The seventh-largest search engine in the world, Russia‘s Yandex, is integrating Facebook notification data into search results. Short for “Yet Another Indexer,” Yandex boasts more than 19 million unique visitors on a typical week day and claims more than 64 percent of the Russian local search market. The company’s network of sites together fetch a global audience of about 50 million people a month.
The English language version of Yandex‘s home page has even more white space than Google, but clicking on the “worldwide” link takes you to Yandex.ru, where the layout has a lot more going on. Eventually, this will include a a Facebook-branded widget linking to content from the social network.
The official Facebook press release says:
Yandex will now add the data from Facebook into its blog search index improving its international search and boosting new, recently created pages’ indexing. Specifically, Facebook will provide Yandex with a syndication feed that gathers information about updates on its Pages and profiles created to represent public figures, businesses or organisations.
Yandex has long been incorporating social content into its search by indexing pages of key Russian-language blog-hosting websites and micro-blogging services, including LiveJournal.com, Twitter.com and LiveInternet.ru so that Yandex web search nowadays highlights user profiles hosted on most social networks. Yandex search can offer to its users the freshest and the most comprehensive social content from the above mentioned social networks and blog-hosting websites that partner with the company to have their data automatically added to the search engine’s index.
Yet to be answered is the question whether the partnership between Yandex and Facebook will include any translation of Russian webpages into English and vice versa. It could be argued that translation challenges are what enabled Yandex to become the dominant search engine in Russian. Yandex has indexed more than 10 billion webpages in Russia’s native language, including pages in Belarus, Kazakhstan and Ukraine.
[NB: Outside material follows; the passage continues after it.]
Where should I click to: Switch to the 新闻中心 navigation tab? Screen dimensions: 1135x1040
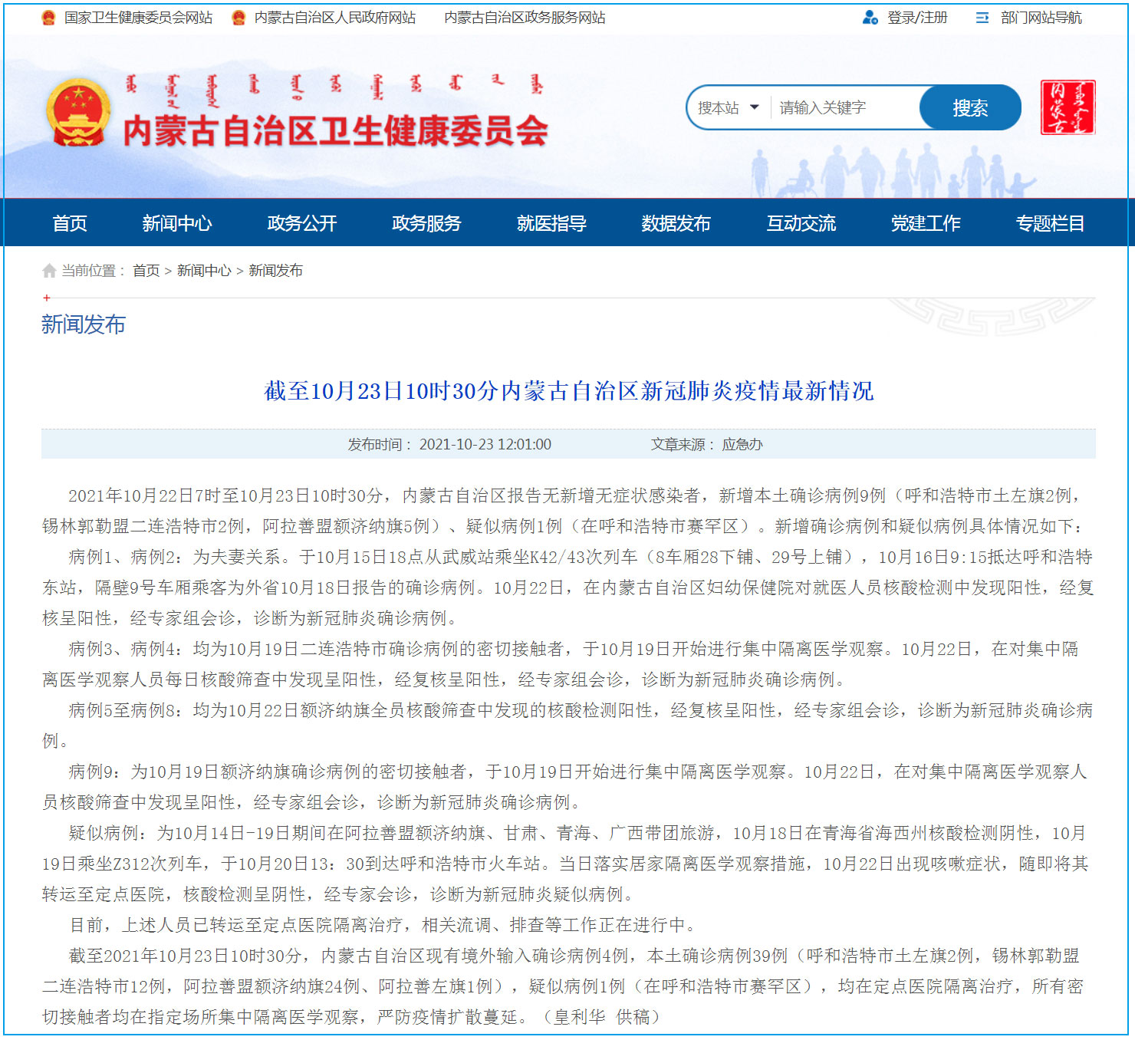[x=178, y=223]
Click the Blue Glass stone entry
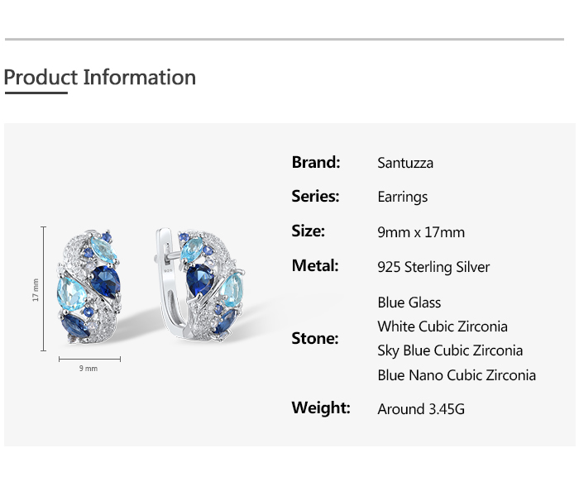The height and width of the screenshot is (486, 579). (409, 303)
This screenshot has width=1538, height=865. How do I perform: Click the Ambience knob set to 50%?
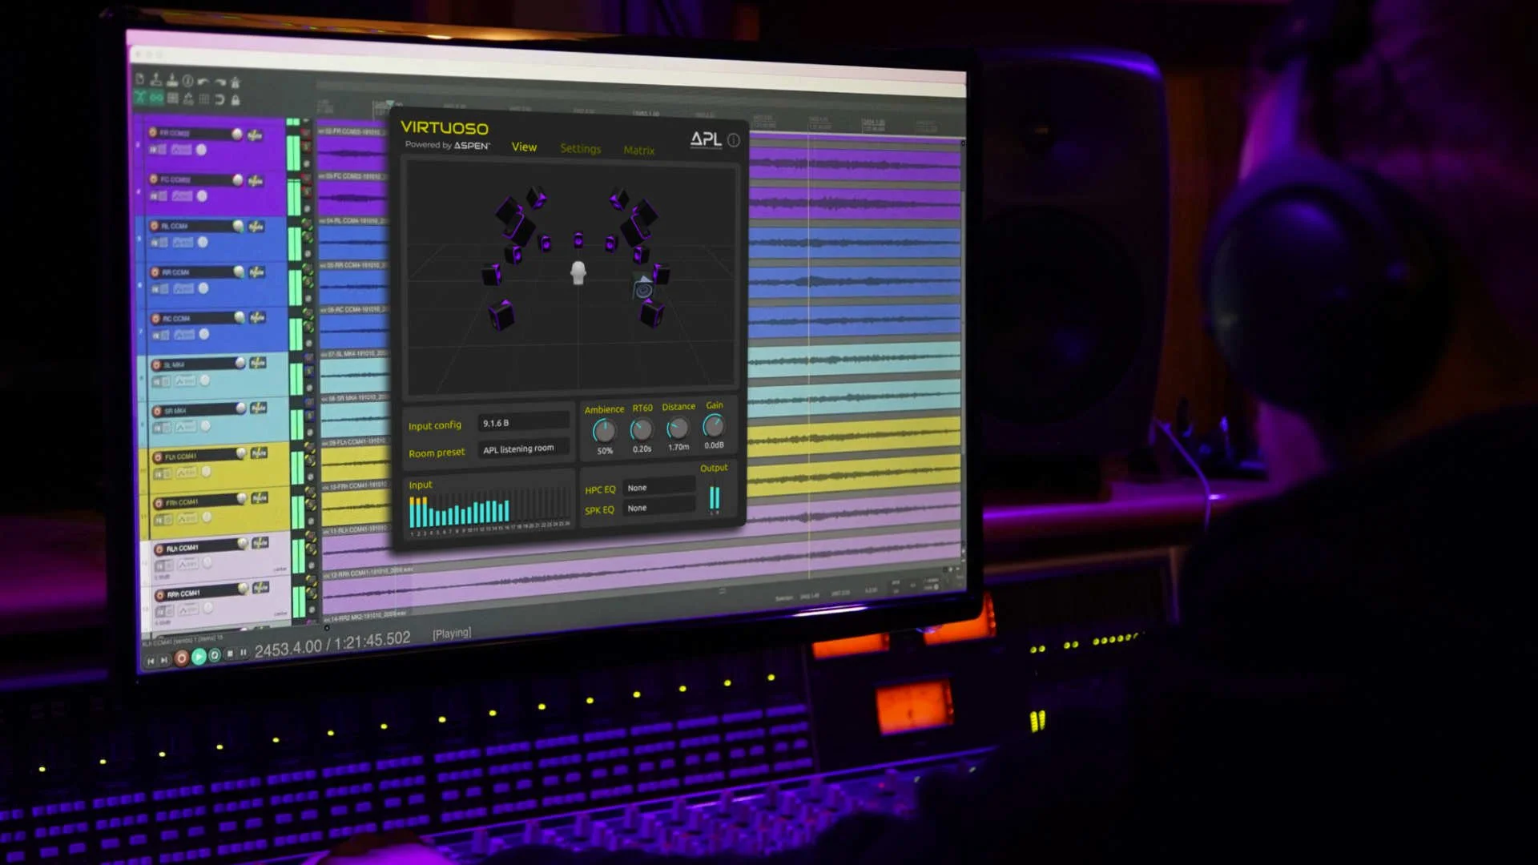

Google boasts about 21.8 percent of search-engine generated traffic in Russian-speaking countries. Yandex shares a space with sites like South Korea’s Naver, the Czech Republic’s Seznam.cz and China’s Baidu, where Google is not the leading search engine used locally. Look at the respective languages in these countries and it’s easy to see how translation challenges would limit entry by foreign companies.
Let’s see how this integration plays out. If it’s successful, it might serve as a road map for entry into other markets where translation challenges have limited other U.S. companies.